Over at the company's APU13 conference today, AMD will reveal its new development tools for its upcoming APU-based server platforms:
AMD (NYSE: AMD) today announced it is enabling its accelerated processing units (APU) for next-generation servers through important advancements in software tools developed by AMD and in collaboration with technology partners and the open source community. In his keynote address at APU13, AMD Corporate Fellow Phil Rogers highlighted the significant progress AMD has made in both developing software internally and empowering others to develop software to take advantage of the capabilities of AMD APU technology, which combines industry leading AMD Radeon™ graphics processing engines with x86 computational processing on a single chip.
“Servers must be efficient, scalable and adaptable to meet the compute characteristics of new and changing workloads. Software applications that leverage server APUs are designed to drive highly efficient, low-power, dense server solutions optimized for highly parallel and multimedia workloads,” said Suresh Gopalakrishnan, corporate vice president and general manager of the Server Business Unit, AMD. “We have evolved our processor roadmap to support this opportunity, and now we are showcasing how the APU software ecosystem is gaining momentum and what developers can do to participate.”

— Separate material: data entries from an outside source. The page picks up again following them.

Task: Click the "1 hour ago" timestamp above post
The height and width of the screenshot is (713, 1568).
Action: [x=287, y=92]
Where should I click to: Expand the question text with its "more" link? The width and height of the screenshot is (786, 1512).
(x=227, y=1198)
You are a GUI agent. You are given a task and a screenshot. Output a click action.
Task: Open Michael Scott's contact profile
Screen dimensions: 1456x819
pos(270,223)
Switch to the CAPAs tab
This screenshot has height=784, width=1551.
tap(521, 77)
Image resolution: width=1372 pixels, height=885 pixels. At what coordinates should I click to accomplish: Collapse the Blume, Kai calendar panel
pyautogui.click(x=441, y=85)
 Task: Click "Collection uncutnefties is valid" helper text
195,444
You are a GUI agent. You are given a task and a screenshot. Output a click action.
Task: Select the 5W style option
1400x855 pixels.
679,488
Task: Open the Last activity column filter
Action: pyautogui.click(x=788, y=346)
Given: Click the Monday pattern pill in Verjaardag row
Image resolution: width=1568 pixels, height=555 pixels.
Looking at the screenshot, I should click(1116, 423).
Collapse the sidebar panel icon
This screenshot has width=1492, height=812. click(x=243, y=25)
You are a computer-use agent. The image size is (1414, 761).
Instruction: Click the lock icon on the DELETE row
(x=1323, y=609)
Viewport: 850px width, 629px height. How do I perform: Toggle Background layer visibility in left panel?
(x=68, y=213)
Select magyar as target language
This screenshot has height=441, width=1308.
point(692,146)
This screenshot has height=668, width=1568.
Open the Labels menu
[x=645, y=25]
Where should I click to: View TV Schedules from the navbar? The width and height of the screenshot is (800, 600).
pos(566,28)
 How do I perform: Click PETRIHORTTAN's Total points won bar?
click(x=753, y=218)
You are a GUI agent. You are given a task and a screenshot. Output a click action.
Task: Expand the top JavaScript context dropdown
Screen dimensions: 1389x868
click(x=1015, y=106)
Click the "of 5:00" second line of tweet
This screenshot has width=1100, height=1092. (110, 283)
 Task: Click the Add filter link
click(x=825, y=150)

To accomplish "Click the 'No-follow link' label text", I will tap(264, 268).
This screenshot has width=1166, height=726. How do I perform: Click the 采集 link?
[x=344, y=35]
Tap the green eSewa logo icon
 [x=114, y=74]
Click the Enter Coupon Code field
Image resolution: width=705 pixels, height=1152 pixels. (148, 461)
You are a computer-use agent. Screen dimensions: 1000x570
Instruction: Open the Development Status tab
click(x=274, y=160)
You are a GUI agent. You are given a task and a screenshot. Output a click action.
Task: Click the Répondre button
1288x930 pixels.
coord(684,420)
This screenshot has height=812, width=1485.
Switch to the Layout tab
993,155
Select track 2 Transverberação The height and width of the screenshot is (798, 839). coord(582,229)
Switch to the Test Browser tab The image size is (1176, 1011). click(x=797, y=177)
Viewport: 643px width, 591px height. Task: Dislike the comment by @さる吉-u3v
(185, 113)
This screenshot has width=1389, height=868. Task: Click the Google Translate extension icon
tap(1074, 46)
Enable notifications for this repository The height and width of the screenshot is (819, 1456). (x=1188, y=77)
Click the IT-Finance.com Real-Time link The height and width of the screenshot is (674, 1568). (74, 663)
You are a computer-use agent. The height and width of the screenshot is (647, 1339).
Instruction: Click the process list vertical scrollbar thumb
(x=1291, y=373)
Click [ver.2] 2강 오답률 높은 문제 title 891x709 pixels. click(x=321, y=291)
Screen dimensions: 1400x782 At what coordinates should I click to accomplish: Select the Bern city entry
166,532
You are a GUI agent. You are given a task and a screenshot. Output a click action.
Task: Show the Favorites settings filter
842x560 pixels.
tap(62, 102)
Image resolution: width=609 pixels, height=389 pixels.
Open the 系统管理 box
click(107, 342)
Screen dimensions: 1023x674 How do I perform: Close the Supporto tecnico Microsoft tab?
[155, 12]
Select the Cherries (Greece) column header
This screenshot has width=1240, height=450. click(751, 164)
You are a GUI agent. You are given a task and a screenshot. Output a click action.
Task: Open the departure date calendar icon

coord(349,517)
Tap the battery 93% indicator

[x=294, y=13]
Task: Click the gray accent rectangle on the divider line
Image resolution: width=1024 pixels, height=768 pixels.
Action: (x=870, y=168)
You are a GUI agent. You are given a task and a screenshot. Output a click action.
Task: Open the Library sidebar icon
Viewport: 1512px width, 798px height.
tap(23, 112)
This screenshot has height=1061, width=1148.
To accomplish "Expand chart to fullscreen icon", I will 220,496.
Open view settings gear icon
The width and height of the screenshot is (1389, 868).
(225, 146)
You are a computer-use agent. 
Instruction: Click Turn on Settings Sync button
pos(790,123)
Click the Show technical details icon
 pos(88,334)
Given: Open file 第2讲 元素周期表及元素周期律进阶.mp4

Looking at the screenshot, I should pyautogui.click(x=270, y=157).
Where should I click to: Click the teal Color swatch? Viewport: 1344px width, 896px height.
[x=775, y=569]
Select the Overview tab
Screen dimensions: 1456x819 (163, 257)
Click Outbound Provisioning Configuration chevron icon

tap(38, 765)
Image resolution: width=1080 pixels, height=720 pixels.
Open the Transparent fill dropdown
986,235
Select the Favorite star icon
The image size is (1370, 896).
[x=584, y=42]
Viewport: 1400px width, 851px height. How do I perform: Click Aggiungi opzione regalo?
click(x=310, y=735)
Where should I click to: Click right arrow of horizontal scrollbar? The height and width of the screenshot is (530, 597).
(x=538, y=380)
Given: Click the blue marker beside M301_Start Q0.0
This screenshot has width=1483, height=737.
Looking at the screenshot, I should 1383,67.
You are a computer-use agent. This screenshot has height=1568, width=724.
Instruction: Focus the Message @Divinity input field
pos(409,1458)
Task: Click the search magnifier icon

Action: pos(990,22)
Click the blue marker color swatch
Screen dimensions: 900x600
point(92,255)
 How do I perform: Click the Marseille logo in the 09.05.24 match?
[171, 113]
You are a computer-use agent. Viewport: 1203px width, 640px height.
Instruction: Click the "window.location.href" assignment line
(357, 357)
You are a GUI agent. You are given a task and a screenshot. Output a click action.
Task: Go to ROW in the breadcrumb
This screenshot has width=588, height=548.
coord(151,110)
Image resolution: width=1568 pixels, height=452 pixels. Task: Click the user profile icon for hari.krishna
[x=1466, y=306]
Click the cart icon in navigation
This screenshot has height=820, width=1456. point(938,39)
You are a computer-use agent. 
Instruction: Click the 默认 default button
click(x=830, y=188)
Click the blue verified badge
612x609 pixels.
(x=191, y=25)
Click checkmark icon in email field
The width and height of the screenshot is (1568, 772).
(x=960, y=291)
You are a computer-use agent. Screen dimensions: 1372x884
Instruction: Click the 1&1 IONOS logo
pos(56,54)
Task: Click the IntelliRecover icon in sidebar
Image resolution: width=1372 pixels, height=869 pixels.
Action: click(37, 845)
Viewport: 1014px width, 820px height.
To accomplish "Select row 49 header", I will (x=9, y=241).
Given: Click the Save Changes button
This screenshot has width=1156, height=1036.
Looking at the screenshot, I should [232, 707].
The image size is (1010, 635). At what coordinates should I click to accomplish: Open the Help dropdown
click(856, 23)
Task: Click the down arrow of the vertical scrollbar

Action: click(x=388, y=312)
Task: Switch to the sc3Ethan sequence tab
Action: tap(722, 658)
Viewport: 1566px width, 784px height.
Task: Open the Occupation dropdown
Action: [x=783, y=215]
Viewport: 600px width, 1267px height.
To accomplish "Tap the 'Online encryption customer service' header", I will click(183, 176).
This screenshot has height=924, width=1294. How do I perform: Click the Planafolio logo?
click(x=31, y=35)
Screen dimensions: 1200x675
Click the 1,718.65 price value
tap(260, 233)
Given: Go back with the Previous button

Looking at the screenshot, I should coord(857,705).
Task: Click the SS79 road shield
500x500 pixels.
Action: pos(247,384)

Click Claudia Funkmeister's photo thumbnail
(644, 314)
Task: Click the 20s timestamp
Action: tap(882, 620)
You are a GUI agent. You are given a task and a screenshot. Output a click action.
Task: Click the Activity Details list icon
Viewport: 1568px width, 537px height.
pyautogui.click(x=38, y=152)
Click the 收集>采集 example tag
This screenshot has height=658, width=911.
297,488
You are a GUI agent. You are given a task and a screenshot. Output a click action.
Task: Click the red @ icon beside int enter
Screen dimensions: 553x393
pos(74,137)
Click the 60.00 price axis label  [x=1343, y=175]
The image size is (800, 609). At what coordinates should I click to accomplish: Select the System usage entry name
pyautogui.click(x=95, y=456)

With the realization that server APUs based on Heterogeneous System Architecture (HSA) are coming to market soon, AMD has developed tools for software developers to take advantage of the benefits that HSA provides. HSA enables the CPU and GPU to work in harmony on a single piece of silicon, seamlessly moving the right tasks to the best-suited processing element with no data transfer penalties and makes more memory available to the GPU so that complex processing tasks can fit in a single node.
“Combining AMD’s upcoming HSA compliant APUs with new east-west fabric architectures, like AMD’s Freedom Fabric and HP’s Moonshot, is a potential game changer for many server-side HPC and big data analytics workloads,” said Paul Teich, CTO and senior analyst at Moor Insights & Strategy, a leading high-tech analyst firm.
AMD is collaborating with its technology partners and the open source community to provide developers with tools that enable them to build server applications that utilize both CPU and GPU compute capabilities available in its revolutionary HSA based server APUs. Tools highlighted today at APU13 include:
Project Sumatra – a joint Oracle and AMD project done in open source that enables developers to code in Java and take advantage of GPU compute;
GCC/HSA Project – an AMD and SUSE project to enable the popular open source Linux compiler, GCC, to support HSA, targeting OpenMP APIs;
PGI Accelerator™ Compiler – a beta version is available that enables developers to add OpenACC directives that support AMD APUs and discrete GPUs to Windows and Linux Fortran, C and C++ programs;
clMath – AMD OpenCL math libraries that were contributed to open source in August enable developers to accelerate common scientific and engineering computations on AMD APUs and discrete GPUs;
ArrayFire 2.0 for OpenCL – a fast math library by AccelerEyes that utilizes clMath for GPU computing and offers an easy-to-use API for Windows or Linux developers;
CodeXL 1.3 – AMD’s comprehensive developer tool suite for Windows and Linux that features remote debugging and profiling to enable server application developers.
Several AMD technology partners who are enabling the server APU ecosystem are participating at APU13, which continues through Wednesday, Nov. 13. The APU13 agenda includes a keynote by Nandini Ramani, Oracle, who will overview the Project Sumatra and the benefits that GPU computing brings to Java. In addition, sessions will be hosted by Microsoft, highlighting C++ AMP and RemoteFX technologies; AccelerEyes, showcasing the use of libraries to enable heterogeneous computing; and HP, providing an overview of its HP Moonshot dense server environment for hosted desktop. APU13 also features sessions that highlight how server APUs can be used to optimize a variety of data center workloads.